Dataset entries:
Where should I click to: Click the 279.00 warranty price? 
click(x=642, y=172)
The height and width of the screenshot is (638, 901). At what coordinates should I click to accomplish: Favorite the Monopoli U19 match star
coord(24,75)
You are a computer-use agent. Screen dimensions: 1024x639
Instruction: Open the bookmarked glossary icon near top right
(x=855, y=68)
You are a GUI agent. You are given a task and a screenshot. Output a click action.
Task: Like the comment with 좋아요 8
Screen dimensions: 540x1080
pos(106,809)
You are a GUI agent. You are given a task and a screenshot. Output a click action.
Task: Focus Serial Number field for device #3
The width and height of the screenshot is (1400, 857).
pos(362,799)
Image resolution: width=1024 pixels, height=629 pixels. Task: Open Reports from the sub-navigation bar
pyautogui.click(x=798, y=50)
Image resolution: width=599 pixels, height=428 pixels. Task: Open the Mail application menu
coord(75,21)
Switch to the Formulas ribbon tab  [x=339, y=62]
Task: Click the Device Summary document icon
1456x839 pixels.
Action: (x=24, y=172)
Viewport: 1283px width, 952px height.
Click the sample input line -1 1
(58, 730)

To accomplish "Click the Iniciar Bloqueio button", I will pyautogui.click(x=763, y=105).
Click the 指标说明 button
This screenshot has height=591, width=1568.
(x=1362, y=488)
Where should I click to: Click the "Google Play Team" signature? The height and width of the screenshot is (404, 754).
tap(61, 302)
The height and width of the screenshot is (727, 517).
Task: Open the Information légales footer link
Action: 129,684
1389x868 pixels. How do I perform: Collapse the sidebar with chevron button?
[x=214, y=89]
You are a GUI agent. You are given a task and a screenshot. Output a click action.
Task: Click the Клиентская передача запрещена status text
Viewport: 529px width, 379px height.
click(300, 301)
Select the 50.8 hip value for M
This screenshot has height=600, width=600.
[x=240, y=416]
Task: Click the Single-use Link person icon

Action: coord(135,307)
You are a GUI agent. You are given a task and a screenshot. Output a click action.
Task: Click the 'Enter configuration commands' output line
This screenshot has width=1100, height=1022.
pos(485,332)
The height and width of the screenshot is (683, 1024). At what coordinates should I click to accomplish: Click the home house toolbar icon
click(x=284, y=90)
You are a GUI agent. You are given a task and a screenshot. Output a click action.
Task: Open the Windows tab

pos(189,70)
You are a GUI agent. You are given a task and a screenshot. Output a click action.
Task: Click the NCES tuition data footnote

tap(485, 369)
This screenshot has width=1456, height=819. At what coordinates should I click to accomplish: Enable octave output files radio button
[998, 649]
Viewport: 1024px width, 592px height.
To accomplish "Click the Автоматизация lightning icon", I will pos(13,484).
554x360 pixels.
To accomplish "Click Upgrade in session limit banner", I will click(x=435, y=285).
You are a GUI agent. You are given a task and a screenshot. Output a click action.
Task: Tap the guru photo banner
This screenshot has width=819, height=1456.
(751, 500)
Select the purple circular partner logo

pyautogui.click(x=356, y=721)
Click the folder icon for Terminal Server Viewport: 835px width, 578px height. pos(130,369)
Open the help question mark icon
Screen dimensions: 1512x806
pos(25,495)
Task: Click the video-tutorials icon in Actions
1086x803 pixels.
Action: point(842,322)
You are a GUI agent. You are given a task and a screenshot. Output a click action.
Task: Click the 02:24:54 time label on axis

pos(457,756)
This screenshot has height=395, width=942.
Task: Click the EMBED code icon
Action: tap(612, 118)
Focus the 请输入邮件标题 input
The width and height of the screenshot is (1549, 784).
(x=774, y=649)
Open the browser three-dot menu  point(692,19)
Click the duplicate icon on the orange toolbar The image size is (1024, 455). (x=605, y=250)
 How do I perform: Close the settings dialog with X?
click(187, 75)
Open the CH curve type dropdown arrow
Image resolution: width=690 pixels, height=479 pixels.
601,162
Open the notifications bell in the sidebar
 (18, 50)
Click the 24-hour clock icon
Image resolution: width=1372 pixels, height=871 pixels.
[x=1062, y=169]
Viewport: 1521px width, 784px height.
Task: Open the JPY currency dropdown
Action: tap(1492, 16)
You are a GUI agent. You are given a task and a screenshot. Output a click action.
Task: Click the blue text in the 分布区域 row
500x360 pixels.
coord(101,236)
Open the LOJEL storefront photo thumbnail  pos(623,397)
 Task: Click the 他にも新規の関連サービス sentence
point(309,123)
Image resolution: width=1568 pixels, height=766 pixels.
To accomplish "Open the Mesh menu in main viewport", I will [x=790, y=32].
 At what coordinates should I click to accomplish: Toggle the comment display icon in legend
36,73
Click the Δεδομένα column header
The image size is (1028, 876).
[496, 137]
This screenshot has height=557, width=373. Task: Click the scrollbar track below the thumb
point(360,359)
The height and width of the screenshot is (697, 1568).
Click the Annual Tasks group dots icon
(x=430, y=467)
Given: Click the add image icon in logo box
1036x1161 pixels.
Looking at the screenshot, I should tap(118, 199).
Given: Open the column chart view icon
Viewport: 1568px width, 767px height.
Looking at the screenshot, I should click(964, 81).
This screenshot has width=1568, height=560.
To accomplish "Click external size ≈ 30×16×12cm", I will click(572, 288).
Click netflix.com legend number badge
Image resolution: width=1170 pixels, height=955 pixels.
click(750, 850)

**TASK REQUIREMENTS:** The records above should be printed exactly, please, from the first line through the line containing "Task: Click the 'Enter", with both ends kept and nothing past it.

**SOLVED EXERCISE:**
Where should I click to: Click the 279.00 warranty price? 
click(x=642, y=172)
The height and width of the screenshot is (638, 901). At what coordinates should I click to accomplish: Favorite the Monopoli U19 match star
coord(24,75)
You are a computer-use agent. Screen dimensions: 1024x639
Instruction: Open the bookmarked glossary icon near top right
(x=855, y=68)
You are a GUI agent. You are given a task and a screenshot. Output a click action.
Task: Like the comment with 좋아요 8
Screen dimensions: 540x1080
pos(106,809)
You are a GUI agent. You are given a task and a screenshot. Output a click action.
Task: Focus Serial Number field for device #3
The width and height of the screenshot is (1400, 857).
pos(362,799)
Image resolution: width=1024 pixels, height=629 pixels. Task: Open Reports from the sub-navigation bar
pyautogui.click(x=798, y=50)
Image resolution: width=599 pixels, height=428 pixels. Task: Open the Mail application menu
coord(75,21)
Switch to the Formulas ribbon tab  [x=339, y=62]
Task: Click the Device Summary document icon
1456x839 pixels.
Action: (x=24, y=172)
Viewport: 1283px width, 952px height.
Click the sample input line -1 1
(58, 730)

To accomplish "Click the Iniciar Bloqueio button", I will pyautogui.click(x=763, y=105).
Click the 指标说明 button
This screenshot has height=591, width=1568.
(x=1362, y=488)
Where should I click to: Click the "Google Play Team" signature? The height and width of the screenshot is (404, 754).
tap(61, 302)
The height and width of the screenshot is (727, 517).
Task: Open the Information légales footer link
Action: 129,684
1389x868 pixels. How do I perform: Collapse the sidebar with chevron button?
[x=214, y=89]
You are a GUI agent. You are given a task and a screenshot. Output a click action.
Task: Click the Клиентская передача запрещена status text
Viewport: 529px width, 379px height.
click(300, 301)
Select the 50.8 hip value for M
This screenshot has height=600, width=600.
[x=240, y=416]
Task: Click the Single-use Link person icon

Action: coord(135,307)
You are a GUI agent. You are given a task and a screenshot. Output a click action.
Task: Click the 'Enter configuration commands' output line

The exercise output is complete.